Wow, we’re at a loss for words right now.
Police said Thursday that they are investigating an allegation that Syracuse University basketball assistant coach Bernie Fine molested a team ball boy for more than a decade. Later in the evening, ESPN reported that a second former ball boy, and relative of the first alleged victim, has come forward with similar allegations against Fine.
The allegations cover a period from the 1980s to the 1990s, according to a statement from the university in upstate New York.
Syracuse has placed Fine on administrative leave “in light of the new allegations and the Syracuse City Police investigation.”
The alleged victim, 39-year-old Bobby Davis, told ESPN the abuse began in 1983 before he entered seventh grade. He was the team’s ball boy for six years from 1984. The second complainant, 45-year-old Mike Lang, told ESPN Fine molested him when Lang was in fifth or sixth grade. Lang, according to ESPN, is Davis’ stepbrother.
Fine has served as an assistant coach at the school for 35 years.
Police told CNY Central the investigation is in its very early stages. As the day wore on, additional details surfaced on the nature of the allegations and Davis’ relationship with Fine, and longtime Syracuse head coach Jim Boeheim released a statement in support of Fine:
”This matter was fully investigated by the University in 2005 and it was determined that the allegations were unfounded. I have known Bernie Fine for more than 40 years. I have never seen or witnessed anything to suggest that he would [have] been involved in any of the activities alleged. Had I seen or suspected anything, I would have taken action. Bernie has my full support.”

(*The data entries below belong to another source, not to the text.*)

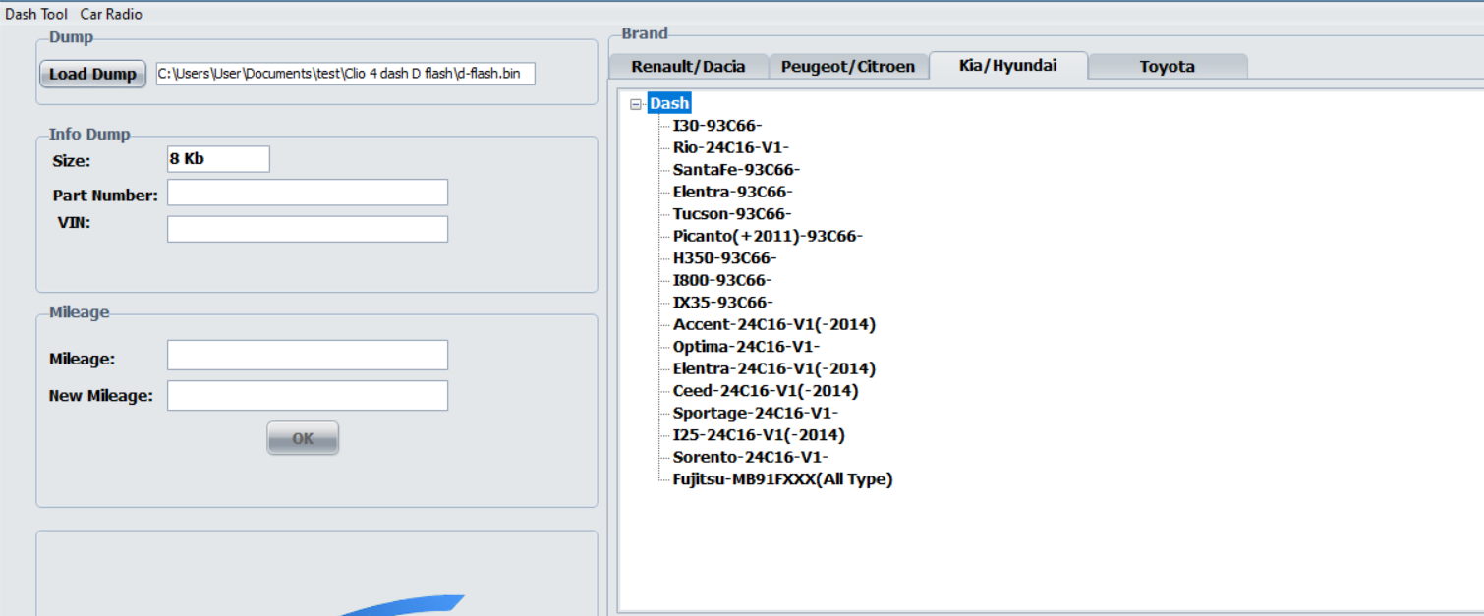Click the Load Dump button

coord(92,74)
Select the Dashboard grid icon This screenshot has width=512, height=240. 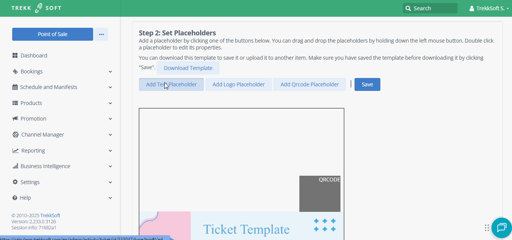15,55
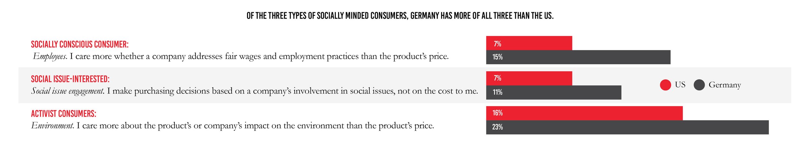805x143 pixels.
Task: Click the '16%' label on the US bar
Action: coord(497,113)
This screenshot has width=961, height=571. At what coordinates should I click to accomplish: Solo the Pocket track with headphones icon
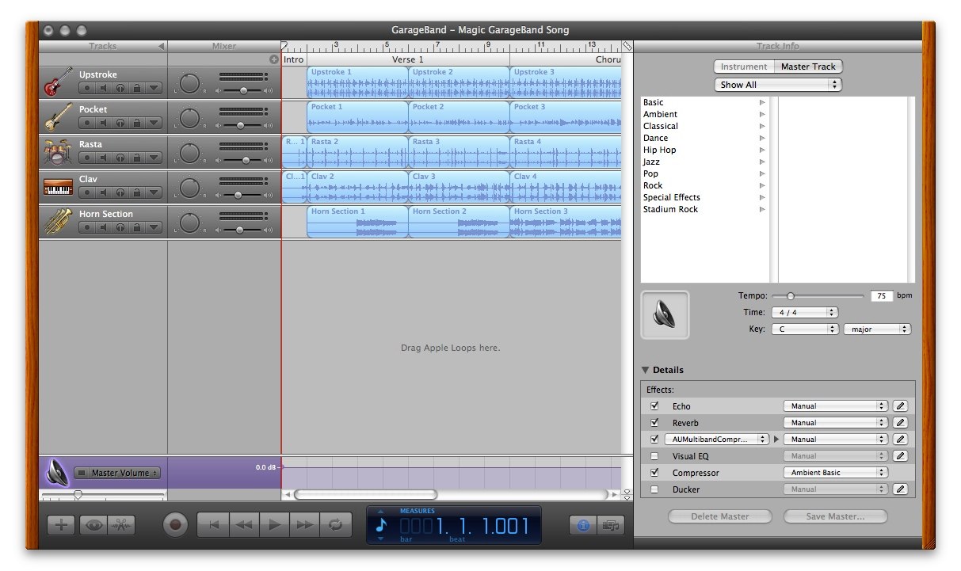tap(120, 124)
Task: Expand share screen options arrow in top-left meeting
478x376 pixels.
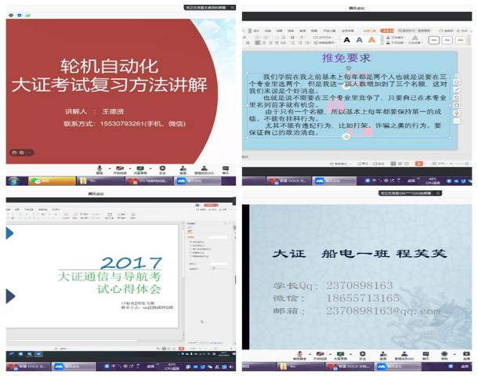Action: click(x=148, y=168)
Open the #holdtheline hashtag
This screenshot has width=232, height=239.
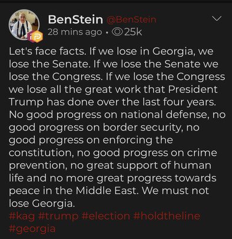point(167,216)
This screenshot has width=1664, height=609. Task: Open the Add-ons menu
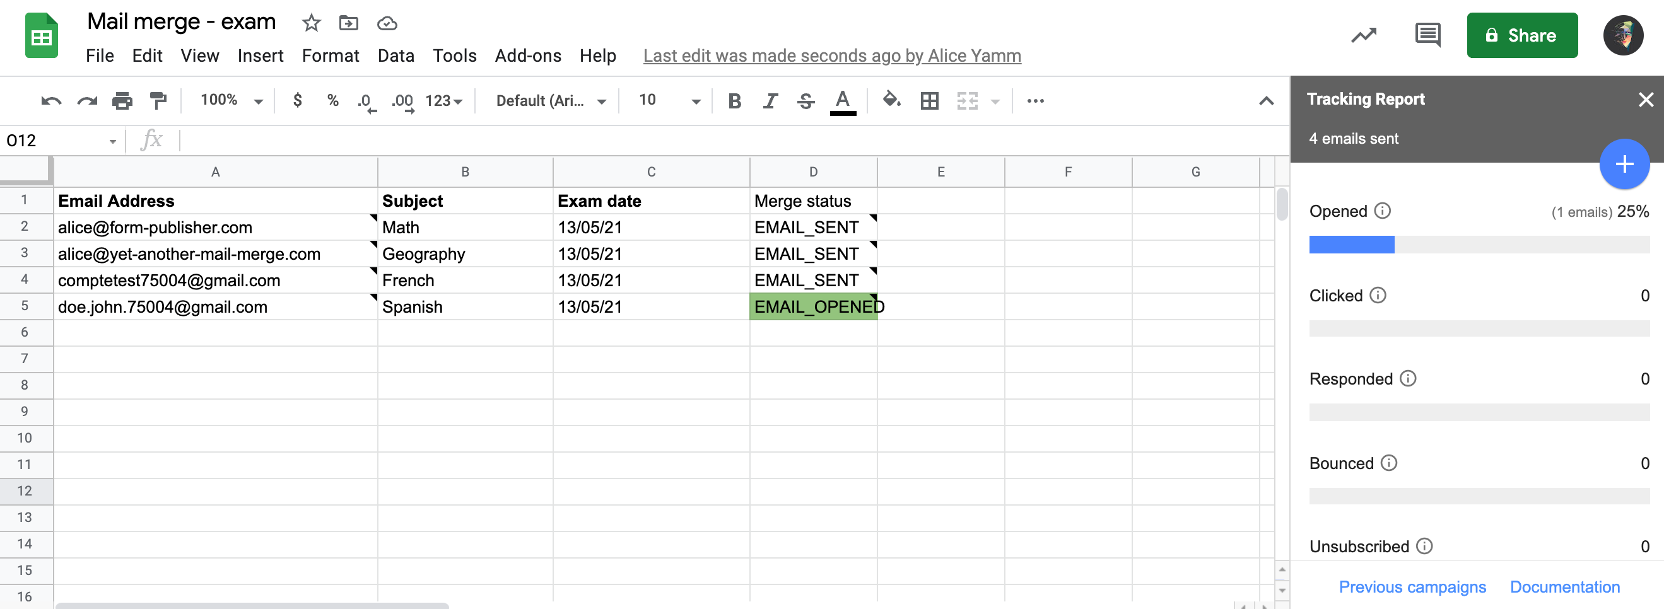click(x=527, y=56)
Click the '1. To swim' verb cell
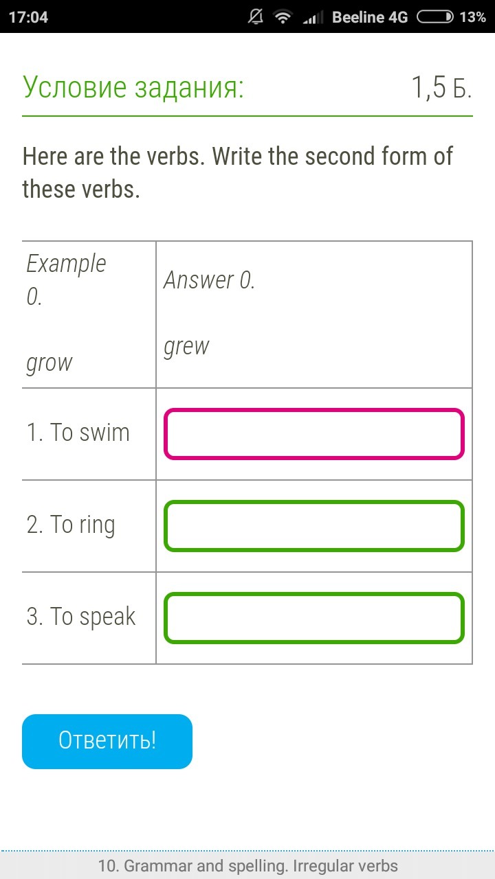 [78, 433]

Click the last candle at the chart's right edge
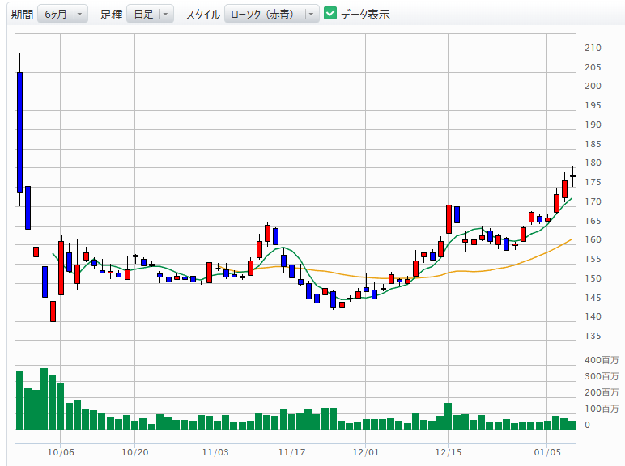(x=572, y=176)
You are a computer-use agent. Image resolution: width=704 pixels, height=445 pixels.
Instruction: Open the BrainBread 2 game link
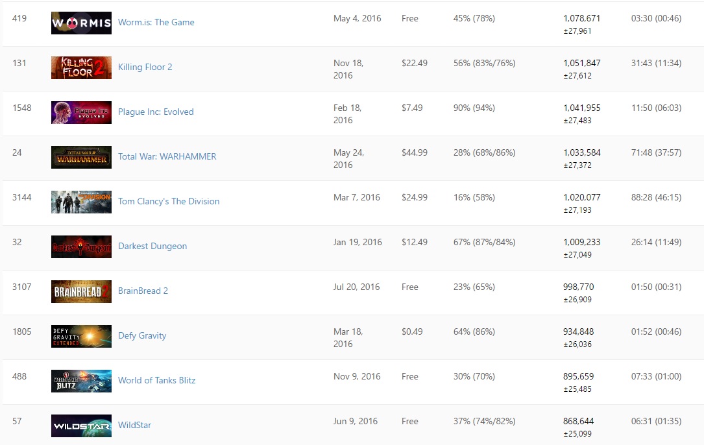[143, 291]
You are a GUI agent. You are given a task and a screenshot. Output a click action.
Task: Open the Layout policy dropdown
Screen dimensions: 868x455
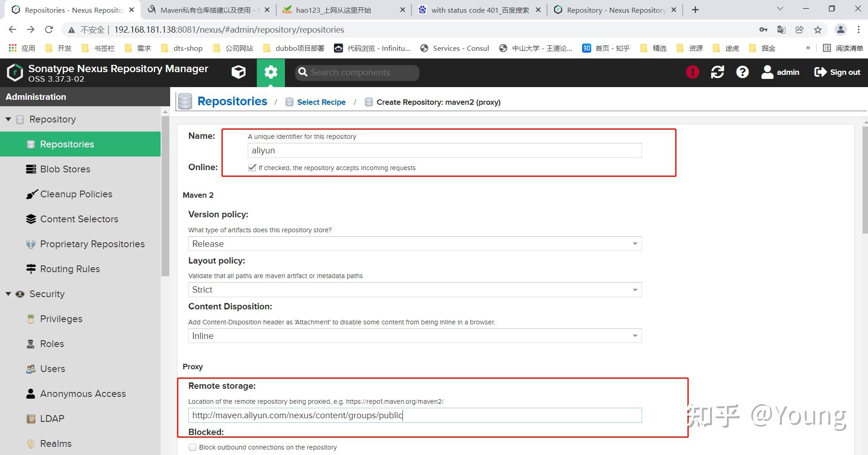[x=415, y=290]
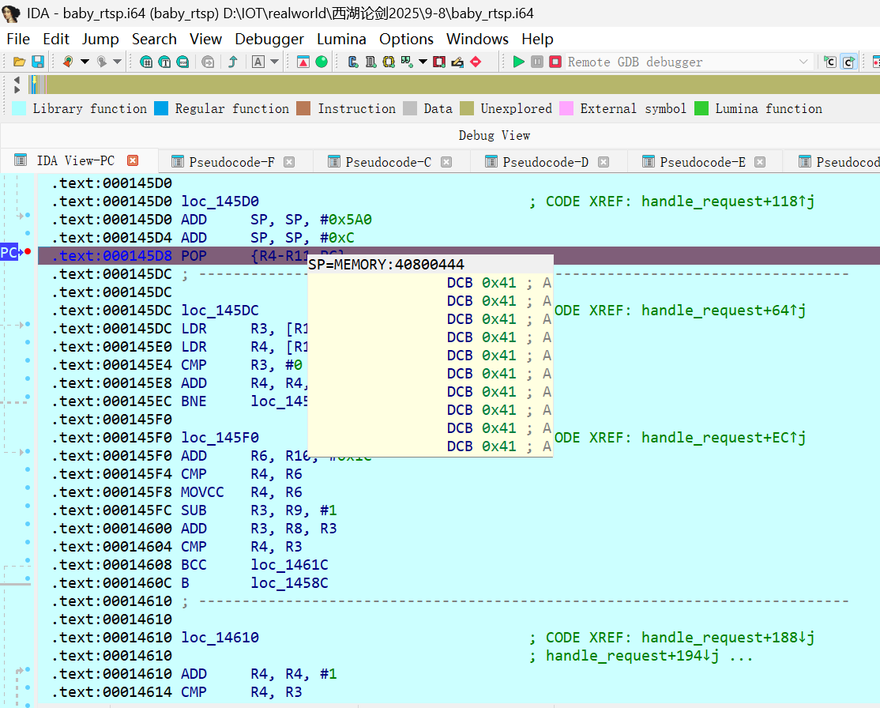Image resolution: width=880 pixels, height=708 pixels.
Task: Toggle breakpoint red dot at address 000145D8
Action: click(28, 252)
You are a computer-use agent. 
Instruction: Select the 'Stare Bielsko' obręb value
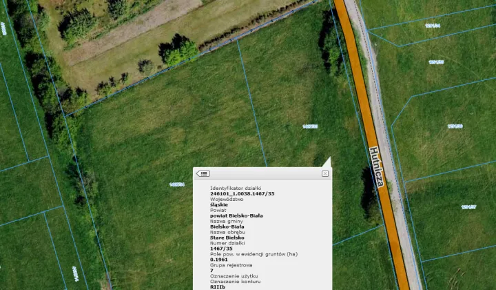click(x=227, y=238)
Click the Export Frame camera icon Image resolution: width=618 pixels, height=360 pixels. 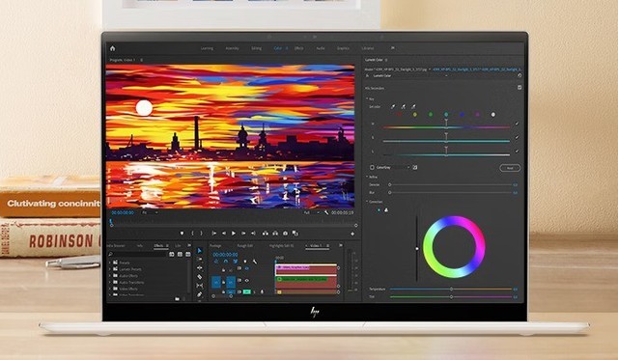point(286,234)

On Thursday, ESPN aired an interview with Davis.
“It took me a long time to come out and say something,” Davis said. “And I just kept thinking about if he’s doing this to little kids — I got to say something. I can’t live with myself my whole life knowing that it’s going on if I never said anything and he’s still doing it.”
According to ESPN’s story, Davis originally reported the abuse to Syracuse police in 2003, but claimed that a detective told him that the statute of limitations had run out and that if Davis knew of boys being molested by Fine at the time, that Syracuse police would investigate those allegations. Davis told ESPN that he told the detective that he thought other boys were being molested but that he had only direct knowledge of Fine molesting him.
According to reports, the Syracuse police chief at the time was Dennis DuVal, a former Syracuse basketball player. DuVal, who retired in 2004, could not be reached for comment by ESPN. He played at Syracuse from 1971 to 1974, while Boeheim was an assistant.
The Post-Standard in Syracuse contacted Onondaga County District Attorney William J. Fitzpatrick, who was first sworn in to his position in 1992. Fitzpatrick told the Post-Standard that he spoke with current police chief Frank Fowler on Thursday night and stated, “There wasn’t anything said [by Fowler to Fitzpatrick] about some investigation [currently] going on.”
In addition, Fitzpatrick told the Post-Standard that he had no recollection of this matter being brought to his attention previously and that he would not suspect a police investigation into something dating back to the 1980s because the statute of limitations had passed.
According to the New York Penal Code, there is no statute of limitations “for prosecuting first-degree rape, first-degree criminal sexual act, or first-degree course of sexual conduct against a child,” but the statute of limitations “for other sexual offenses committed against a child under age 18 is five years after the victim reaches age 18, or the offense is reported to a law enforcement agency or statewide central register of child abuse and maltreatment, whichever is earlier.”
Late Thursday night, Boeheim told ESPN, “Why wouldn’t [Davis] come to the police [first this time]? Why would he go to ESPN? What are people looking for here? I believe they are looking for money. I believe they saw what happened at Penn State and they are using ESPN to get money. That is what I believe. You want to put that on the air? Put that on the air.”
We’re not sure that this is the kind of thing opportunists would jump on for a come up…
As much as this climate of scandals seems to be encouraging people to come forward about the abuse they’ve suffered, we hope it’s opening the dialogue within families to make sure that this happens to less children.